The Department of Human Services is required to promptly review the deaths of children who were likely killed by abuse or neglect on the agency's watch. The reviews examine what, if anything, went wrong and suggest changes to keep more kids from dying.

But The Oregonian/OregonLive found that agency officials have routinely ignored legal deadlines to disclose those deaths to the public, waiting more than one year to disclose any details about its role in children's deaths in all but one review published in 2018.

The agency continues to withhold at least two mandatory reviews, including one regarding a 10-year-old girl killed in foster care.

Sen. Sara Gelser, D-Corvallis, said she also would ask agency leaders to explain the delays when legislators meet in December to discuss the upcoming legislative session. Gelser leads the Senate human services committee and is a vocal advocate for child welfare reforms.

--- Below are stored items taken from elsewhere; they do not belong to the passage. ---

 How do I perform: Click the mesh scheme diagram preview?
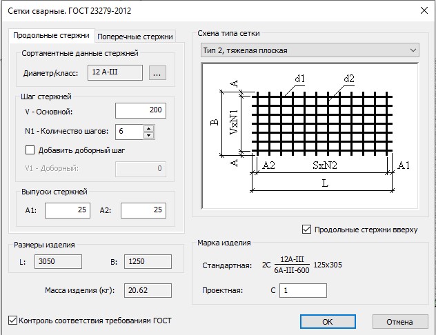[x=308, y=134]
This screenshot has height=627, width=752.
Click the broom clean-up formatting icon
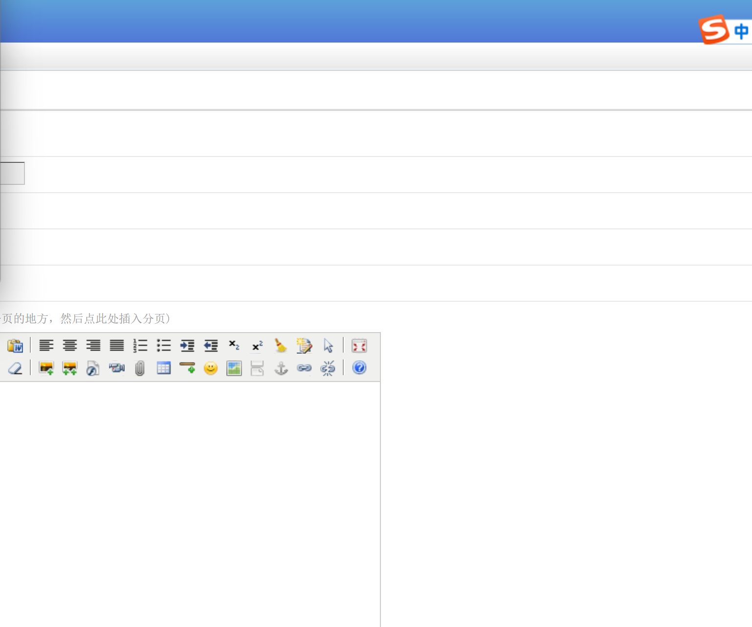281,346
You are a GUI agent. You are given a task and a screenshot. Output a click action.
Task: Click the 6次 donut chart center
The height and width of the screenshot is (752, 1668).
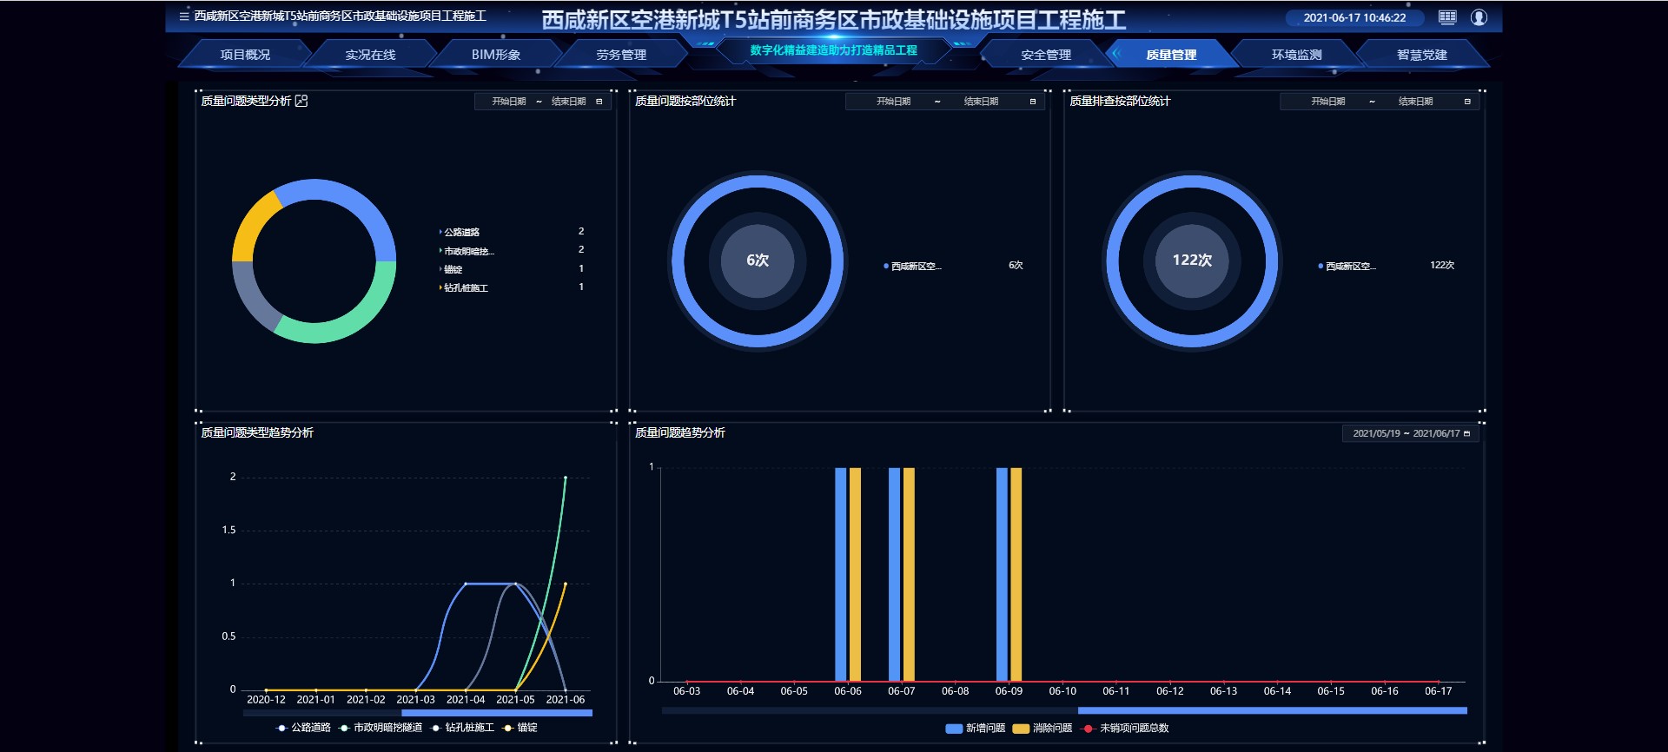pos(758,261)
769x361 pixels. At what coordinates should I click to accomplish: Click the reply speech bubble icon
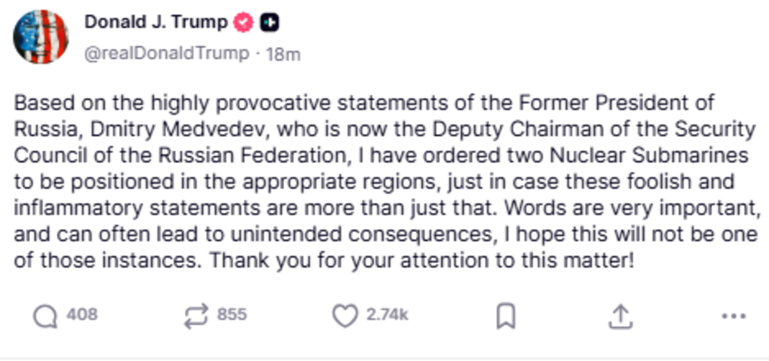[x=45, y=315]

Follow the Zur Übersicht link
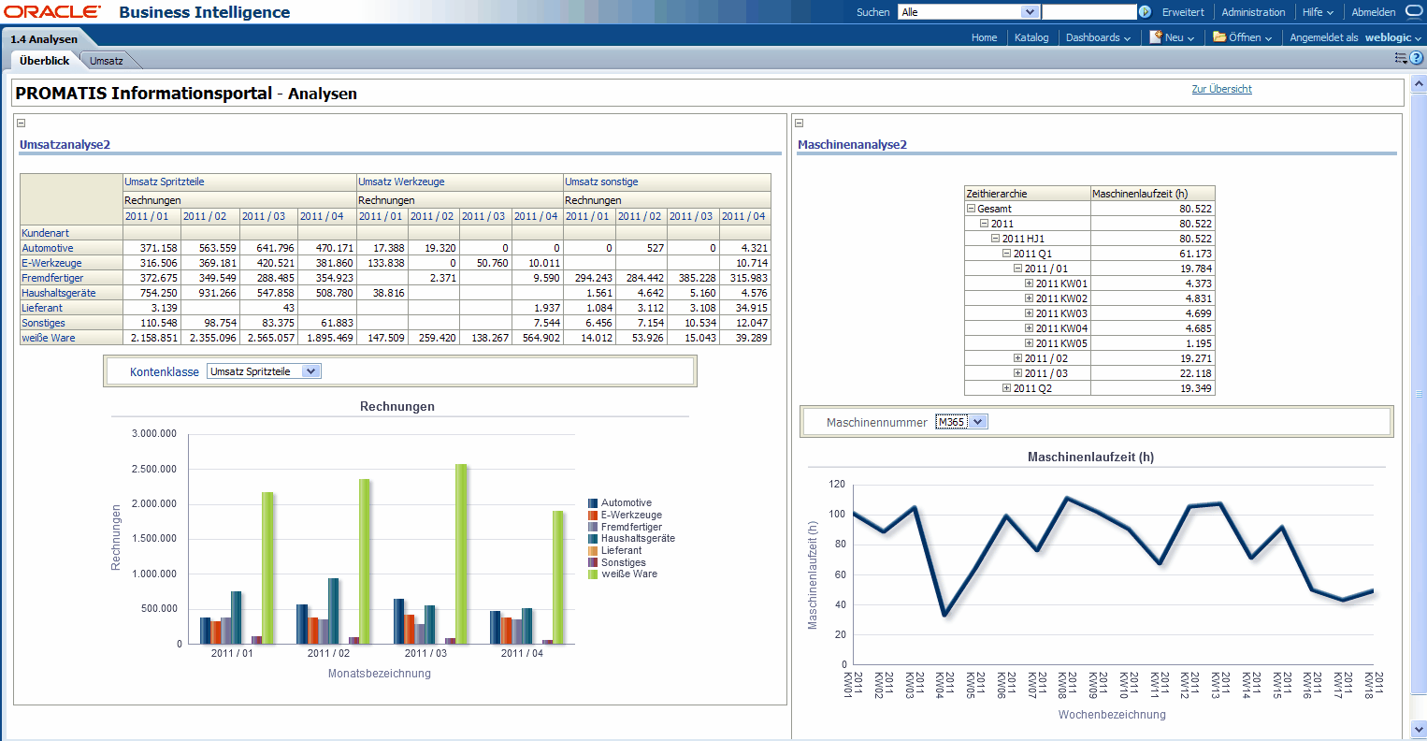tap(1221, 89)
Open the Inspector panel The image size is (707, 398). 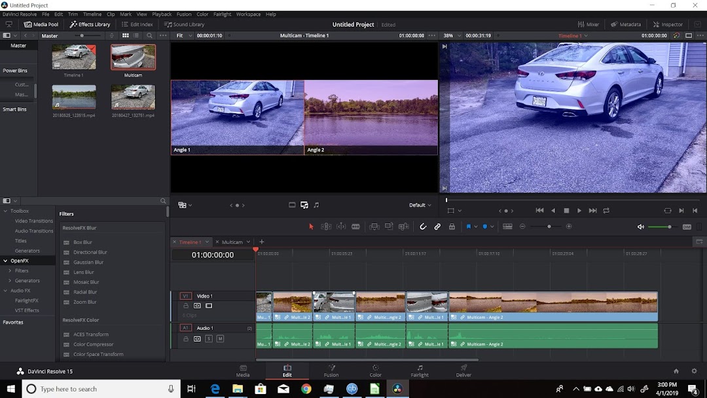point(668,24)
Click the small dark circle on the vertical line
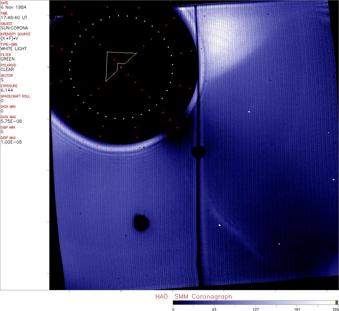 198,151
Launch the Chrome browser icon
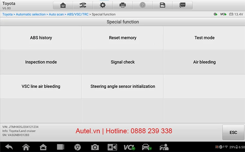This screenshot has width=245, height=152. pyautogui.click(x=78, y=147)

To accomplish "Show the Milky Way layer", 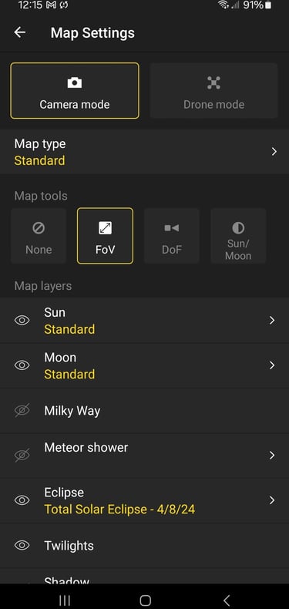I will click(x=22, y=411).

On Sunday, the day the article appeared in The Oregonian, she drafted a bill that would hold the Department of Human Services to stricter reporting requirements. She submitted the proposal to be considered during the 2019 legislative session, which starts Jan. 22.

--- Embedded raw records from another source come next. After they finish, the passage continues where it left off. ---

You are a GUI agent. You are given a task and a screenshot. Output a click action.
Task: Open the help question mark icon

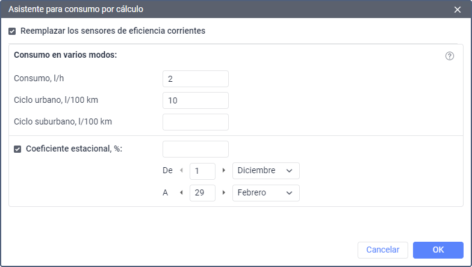click(449, 56)
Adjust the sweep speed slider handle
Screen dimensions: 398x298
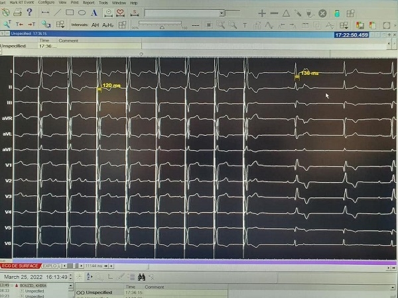[x=162, y=27]
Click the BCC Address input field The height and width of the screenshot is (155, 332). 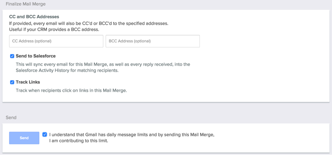coord(153,41)
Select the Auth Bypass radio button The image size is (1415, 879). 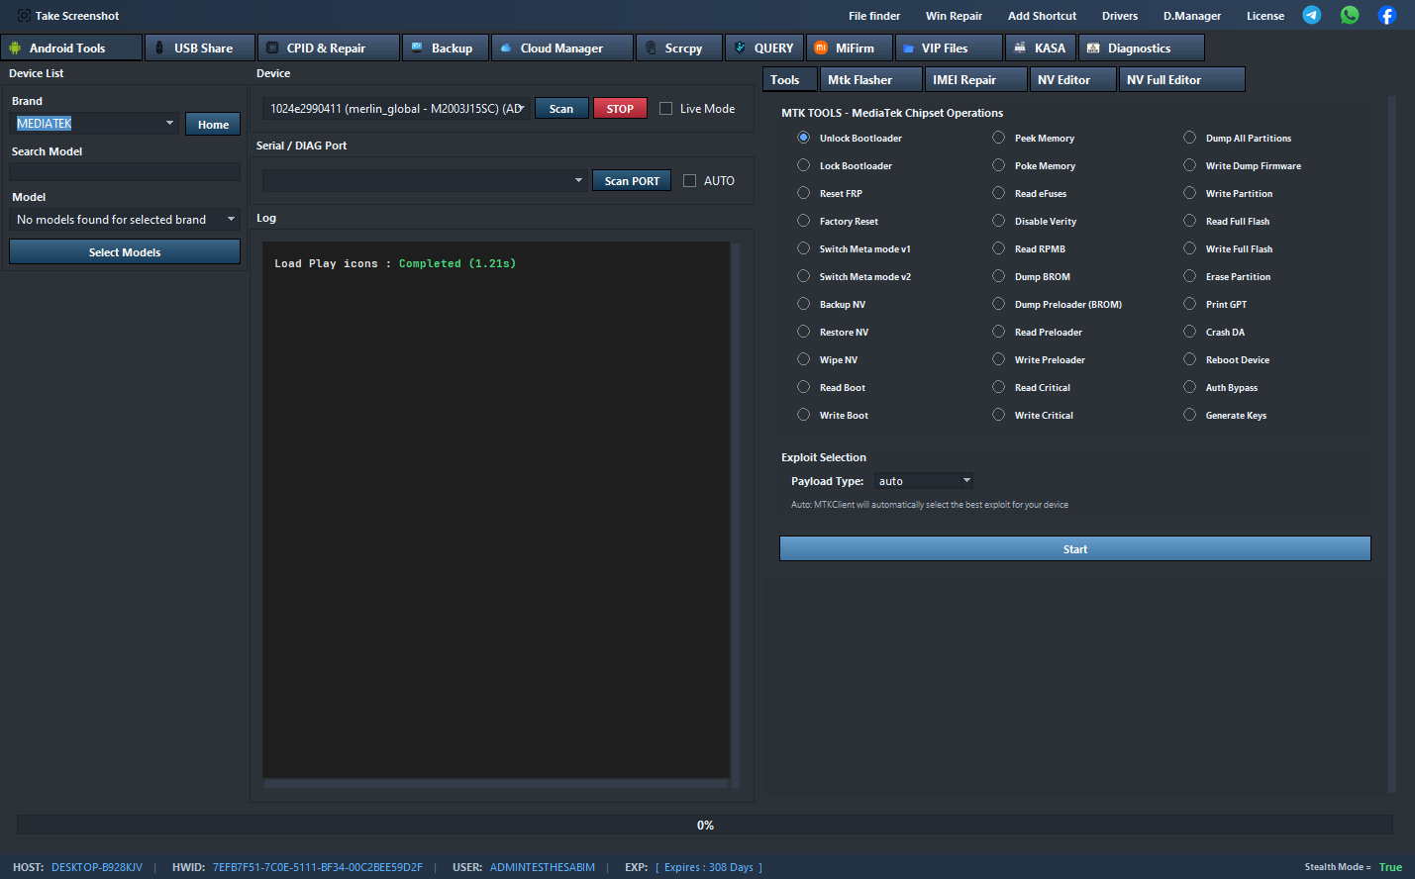[x=1189, y=387]
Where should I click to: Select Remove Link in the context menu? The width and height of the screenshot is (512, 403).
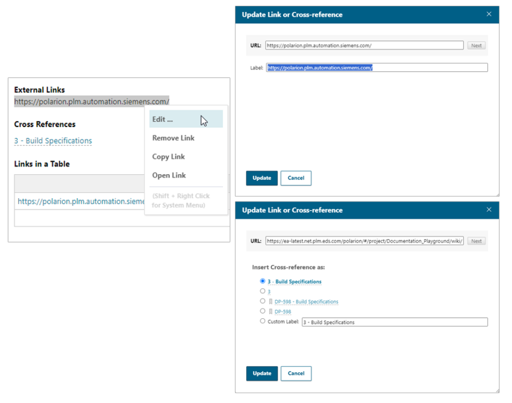click(172, 138)
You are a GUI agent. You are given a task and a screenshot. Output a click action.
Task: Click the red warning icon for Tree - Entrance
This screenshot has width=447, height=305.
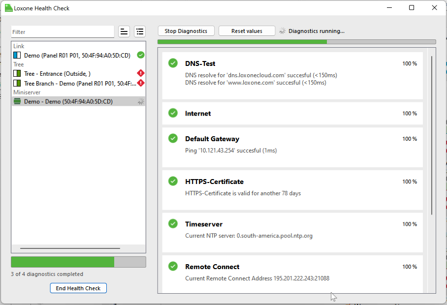click(x=141, y=73)
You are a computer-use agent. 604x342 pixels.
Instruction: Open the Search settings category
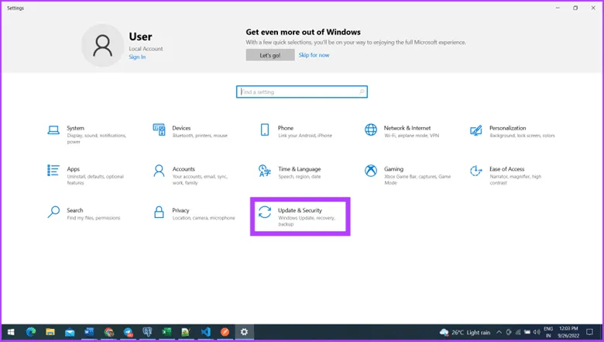pyautogui.click(x=74, y=210)
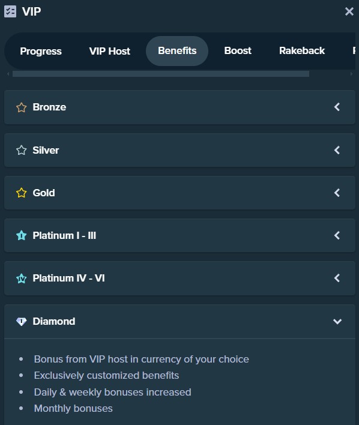Image resolution: width=359 pixels, height=425 pixels.
Task: Select the Boost tab
Action: 238,51
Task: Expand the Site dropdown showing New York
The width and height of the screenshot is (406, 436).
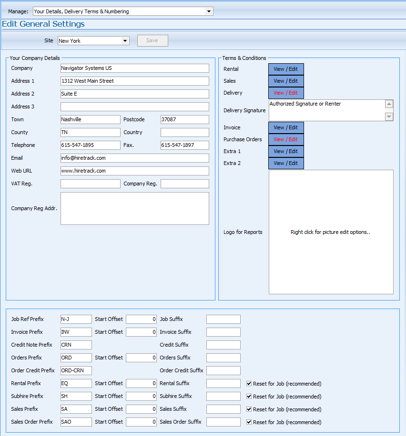Action: tap(125, 41)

Gelser said the measure would require officials to immediately publish an initial report regarding a child's death after convening a team to review the fatality. The bill would require the agency to put together a team within seven days, rather than its current requirement of 10.

The 10-day requirement took effect last year, a change that Gelser supported at the time, because she said the overall intent of the bill was to increase transparency surrounding the review process. The changes gave the department a total of 70 days to complete the reviews, although the team could also ask for an extension. If the reports were delayed, the Department of Human Services is required to say why on its website.

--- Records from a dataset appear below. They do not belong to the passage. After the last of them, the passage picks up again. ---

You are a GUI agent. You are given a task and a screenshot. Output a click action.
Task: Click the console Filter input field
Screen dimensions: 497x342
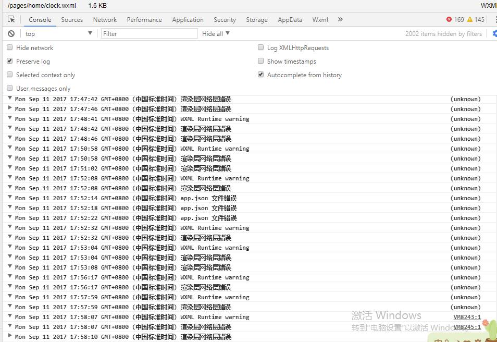(x=150, y=33)
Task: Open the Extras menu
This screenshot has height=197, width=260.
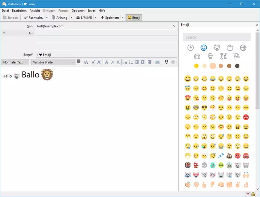Action: click(x=91, y=11)
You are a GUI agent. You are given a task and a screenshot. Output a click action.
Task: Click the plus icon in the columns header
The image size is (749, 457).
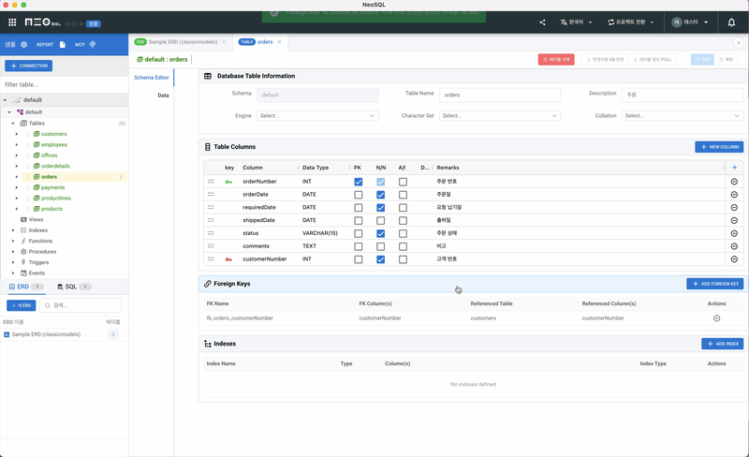pyautogui.click(x=734, y=167)
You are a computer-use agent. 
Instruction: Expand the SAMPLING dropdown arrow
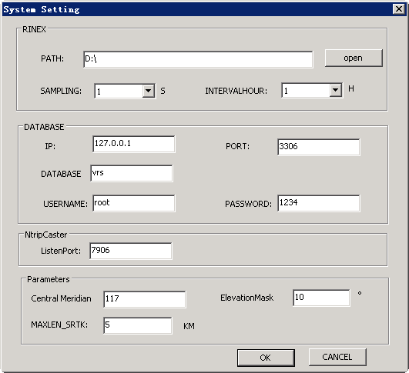[x=149, y=91]
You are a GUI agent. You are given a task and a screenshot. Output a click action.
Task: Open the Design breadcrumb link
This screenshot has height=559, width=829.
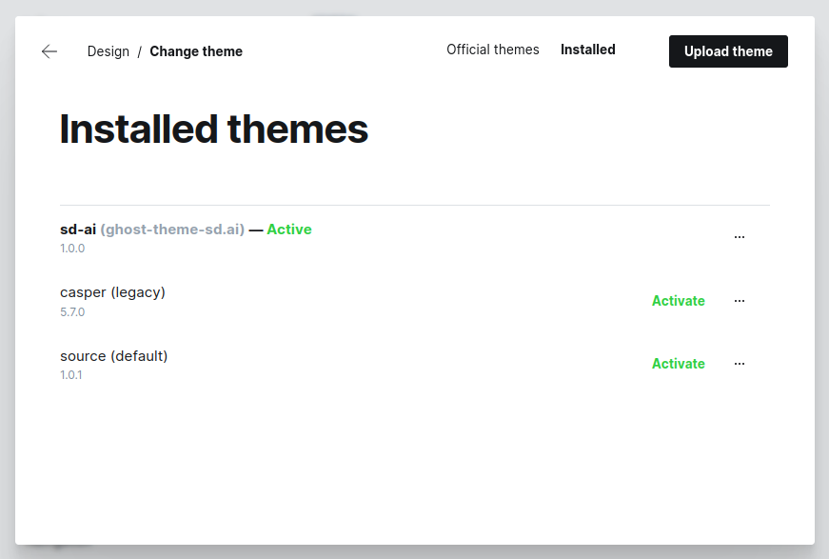click(109, 51)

But the Department of Human Services contended in a statement provided last week that the deadline outlined in the 2017 bill is an internal requirement and does not require the agency to make public anything but a final report.

Gelser disagrees with that interpretation. Her new bill would make the reporting requirements even more explicit, she said. The bill would mandate that agency officials immediately publish initial, progress and final reports. Only the information that might compromise a criminal investigation could be withheld.

The Oregonian/OregonLive found that the reviews the state has posted this year sometimes omit key facts about case workers' interactions with families.

One review, regarding the April 2017 death of a Roseburg baby, leaves out three instances that case workers received concerns about the infant's family before she died.

Gelser's new bill would require the department to disclose all contacts with the victim or siblings, parents, foster parents or other caregivers.

The proposal would also expand the scope of the fatality reviews to include the death of any child in the state's custody, even if they are not suspected of dying from abuse or neglect. That would ensure that the unexpected deaths of children in foster care come to public light, such as the March 2017 death of Nicholas Lowe, who was 13 when he died in a fire at his Douglas County foster home.

To increase public accountability, Gelser's bill also would require the department to include reviewers who do not work at the agency, namely state lawmakers, as part of every child death review team.

Recently elected Rep. Marty Wilde, D-Eugene, said he contacted Gelser to express his support for the proposed reforms. Adding outsiders will encourage the agency to be more timely, ensure that the process is objective and keep the fatality reviews focused on identifying the root causes of problems, he said.

"These are the lives of children we are talking about."

The department's failure to disclose the deaths of children on its watch drew criticism from Republicans, as well.

Rep. Knute Buehler, R-Bend, placed blame on Gov. Kate Brown, who defeated him Nov. 6 in a contentious race for the state's top post. He wrote on Twitter that Brown "cares more about winning elections than protecting vulnerable kids from abuse."

Two of the state's delayed child fatality reports were posted the final two days of the election. Brown's office has said it did not request the agency to withhold the reports.

The Department of Human Services has published only one report since then.